Resection of early oral squamous cell carcinoma with positive or close margins: relevance of adjuvant treatment in relation to local recurrence: margins of 3 mm as safe as 5 mm.

Autor: Dik EA; Department of Oral and Maxillofacial Surgery, University Medical Centre Utrecht, Heidelberglaan 100, G.05.129, PO Box 85500, NL 3508 GA Utrecht, The Netherlands. Electronic address: eric.dik@mumc.nl., Willems SM; Department of Pathology, University Medical Centre Utrecht, Heidelberglaan 100, PO Box 85500, NL 3508 GA Utrecht, The Netherlands., Ipenburg NA; Department of Oral and Maxillofacial Surgery, University Medical Centre Utrecht, Heidelberglaan 100, G.05.129, PO Box 85500, NL 3508 GA Utrecht, The Netherlands., Adriaansens SO; Department of Oral and Maxillofacial Surgery, University Medical Centre Utrecht, Heidelberglaan 100, G.05.129, PO Box 85500, NL 3508 GA Utrecht, The Netherlands., Rosenberg AJ; Department of Oral and Maxillofacial Surgery, University Medical Centre Utrecht, Heidelberglaan 100, G.05.129, PO Box 85500, NL 3508 GA Utrecht, The Netherlands., van Es RJ; Department of Oral and Maxillofacial Surgery, University Medical Centre Utrecht, Heidelberglaan 100, G.05.129, PO Box 85500, NL 3508 GA Utrecht, The Netherlands.
Jazyk: angličtina
Zdroj: Oral oncology [Oral Oncol] 2014 Jun; Vol. 50 (6), pp. 611-5. Date of Electronic Publication: 2014 Mar 14.

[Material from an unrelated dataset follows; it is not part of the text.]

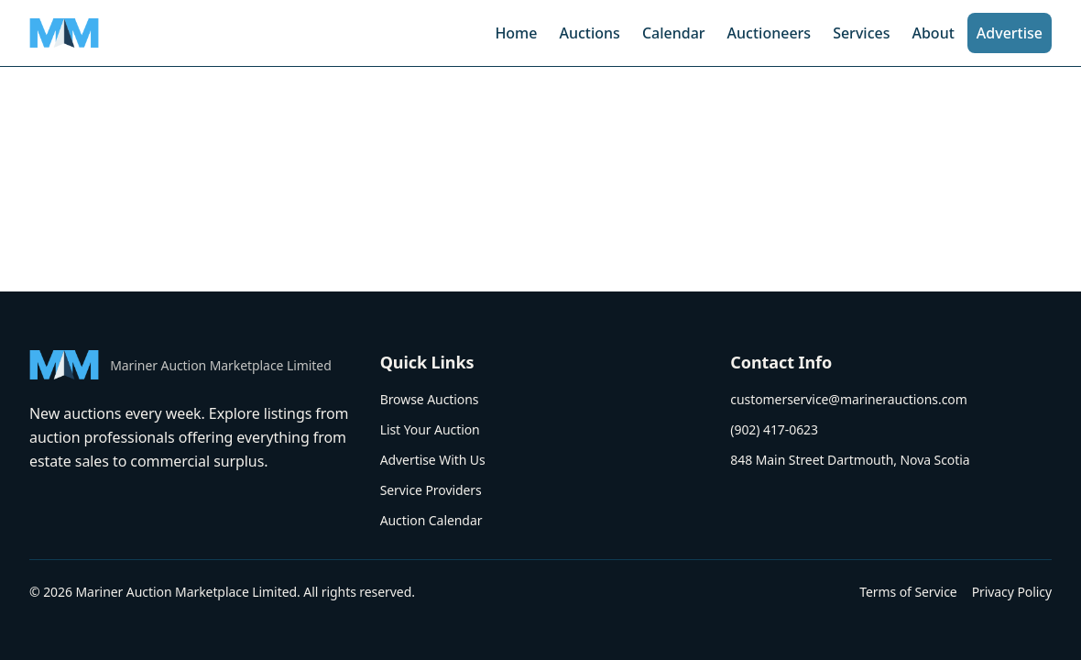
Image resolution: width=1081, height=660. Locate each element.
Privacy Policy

DOI: 10.1016/j.oraloncology.2014.02.014
Abstrakt: Objectives: The treatment strategy of early stage oral squamous cell carcinoma's (OSCC) resected with close or involved margins is a returning point of discussion. In this study we reviewed the consequences of re-resection (RR), postoperative radiotherapy (PORT) or watchful waiting (WW).
Patients and Methods: Two-hundred patients with a primary resected Stage 1-2 OSCC of the tongue, floor of the mouth and cheek were included and retrospectively analysed. Local recurrence ratio was related to margin status, unfavourable histological parameters (spidery infiltrative, peri-neural and vascular-invasive growth) and postoperative treatment modality. 3-year overall survival (OS) and disease-specific survival (DSS) was calculated in relation to margin status.
Results: Twenty-two of 200 (11%) patients had pathological positive margins (PM), 126 (63%) close margins (CM), and 52 (26%) free margins (FM). OS and DSS were not significantly different between these groups. Nine of 200 (4.5%) patients developed local recurrent disease. Two (9.1%) had a PM, five (4.0%) a CM and two (3.8%) a FM. Of the nine recurrences, five patients had undergone PORT, one a RR, and three follow-up. Watchful waiting for CM ⩾3 mm with ⩽2 unfavourable histological parameters showed, besides margin status no significant differences with the FM group.
Conclusion: With this treatment strategy, the local recurrence rate was 4.5%. No evidence was found for local adjuvant treatment in case of close margins ⩾3 mm with ⩽2 unfavourable histological parameters. Current data do not support the use of one treatment modality above any other.